My guess is that similar reactions are ahead for you as well. But if you want to experience them in a completely useful way that could help shape your future (and not just entail being used for sex, lets say) then I think it would be wise to find a way to see a therapist in order to put the (examples) your parents taught you in their proper place. It is ok to have learned from them, mostly in areas of how NOT to conduct yourself within the bounds of a relationship, but your future needs to be much, much better than what they have known.

 

You don't want to leap out there, know the good times for a while, and then reconcile yourself to a lifetime of cheating and being cheated on... (which is so typically the 'sentence' for those who have parents who do such things).

 

It really is all up to you, but you seem very aware, and are inclined to take wise steps while moving toward your adult future.

  • 1 month later...
Posted

Hey Celestine,

 

I'm so glad you started this thread. I have battled with same issues for a couple of years, well, since I got together with my bf really.

 

I have serious issues about love....I'm not sure if I'm capable of loving or do I even deserve love.

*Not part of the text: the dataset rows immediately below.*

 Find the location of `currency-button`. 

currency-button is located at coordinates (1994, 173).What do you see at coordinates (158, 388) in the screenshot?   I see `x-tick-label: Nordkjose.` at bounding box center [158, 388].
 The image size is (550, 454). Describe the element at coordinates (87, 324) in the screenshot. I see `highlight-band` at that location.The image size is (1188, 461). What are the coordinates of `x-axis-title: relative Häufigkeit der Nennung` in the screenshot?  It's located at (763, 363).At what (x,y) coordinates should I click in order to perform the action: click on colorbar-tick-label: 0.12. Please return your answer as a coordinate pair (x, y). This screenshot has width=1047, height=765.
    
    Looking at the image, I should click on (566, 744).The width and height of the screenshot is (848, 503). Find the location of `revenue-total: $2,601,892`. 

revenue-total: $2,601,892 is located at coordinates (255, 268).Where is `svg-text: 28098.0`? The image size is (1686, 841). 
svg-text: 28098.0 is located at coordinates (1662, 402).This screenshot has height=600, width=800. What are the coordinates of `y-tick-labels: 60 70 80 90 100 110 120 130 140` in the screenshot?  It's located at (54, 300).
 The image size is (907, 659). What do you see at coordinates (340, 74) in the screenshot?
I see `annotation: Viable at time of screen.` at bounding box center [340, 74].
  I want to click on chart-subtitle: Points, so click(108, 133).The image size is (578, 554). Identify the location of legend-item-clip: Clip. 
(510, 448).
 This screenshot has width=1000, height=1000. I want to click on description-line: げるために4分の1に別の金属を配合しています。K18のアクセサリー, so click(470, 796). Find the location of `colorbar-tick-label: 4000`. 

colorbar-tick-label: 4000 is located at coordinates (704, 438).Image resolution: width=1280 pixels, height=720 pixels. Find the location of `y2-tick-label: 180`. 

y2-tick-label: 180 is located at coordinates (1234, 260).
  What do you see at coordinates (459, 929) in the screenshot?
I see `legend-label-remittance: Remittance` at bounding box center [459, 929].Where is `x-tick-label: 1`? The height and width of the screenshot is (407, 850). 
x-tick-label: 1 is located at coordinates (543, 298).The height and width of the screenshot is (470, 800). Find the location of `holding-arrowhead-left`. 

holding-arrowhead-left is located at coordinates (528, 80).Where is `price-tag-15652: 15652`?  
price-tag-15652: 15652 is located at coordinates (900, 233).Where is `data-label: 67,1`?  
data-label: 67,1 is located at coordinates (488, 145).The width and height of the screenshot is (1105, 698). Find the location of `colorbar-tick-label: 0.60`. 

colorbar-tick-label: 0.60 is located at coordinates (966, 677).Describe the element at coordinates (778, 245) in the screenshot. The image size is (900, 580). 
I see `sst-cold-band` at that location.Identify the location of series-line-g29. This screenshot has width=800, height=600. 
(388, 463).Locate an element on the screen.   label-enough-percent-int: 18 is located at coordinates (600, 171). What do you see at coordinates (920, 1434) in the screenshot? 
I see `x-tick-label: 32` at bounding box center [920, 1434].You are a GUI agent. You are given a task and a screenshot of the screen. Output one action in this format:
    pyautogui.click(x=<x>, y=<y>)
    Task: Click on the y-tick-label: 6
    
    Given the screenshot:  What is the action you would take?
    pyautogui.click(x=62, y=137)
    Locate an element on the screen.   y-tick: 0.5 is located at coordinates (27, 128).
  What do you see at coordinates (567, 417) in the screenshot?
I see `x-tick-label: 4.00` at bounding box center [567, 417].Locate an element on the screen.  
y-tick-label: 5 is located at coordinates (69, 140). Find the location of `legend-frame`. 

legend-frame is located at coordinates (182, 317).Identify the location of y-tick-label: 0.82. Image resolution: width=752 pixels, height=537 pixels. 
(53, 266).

If my parents didn't love me when I was a kid, how am I supposed to show love towards my bf? My bf understands my past, but I still haven't said "I love you" after 3 years of being togerher, I don't think I should be with him anymore, I think he deserves something better... I have many aquintances, but not a single very good friend (except my bf), because I'm uncapable of showing affection towards any people. I like to show that I can manage alone, since that feeling is very familiar from my childhood.

 

I don't know if I beleive in love, I don't even think it's possible that two people could live together for decaded loving each other...

 

I have seen a therapist for a couple of times, I think that helps a little...I'm actually thinking of seeing another one now that Ive moved into a new town. I recommend that to you too, if you have money to spare.

 

Would like to hear from you again :)

Posted

There are many definitions of love. To someone it means one thing but to another it means something else.

"a strong positive emotion of regard and affection"

 

It's a feeling. It's the feeling of knowing you can't live, eat, sleep, breathe without the object of your love. You miss them when they are gone and think about them constantly.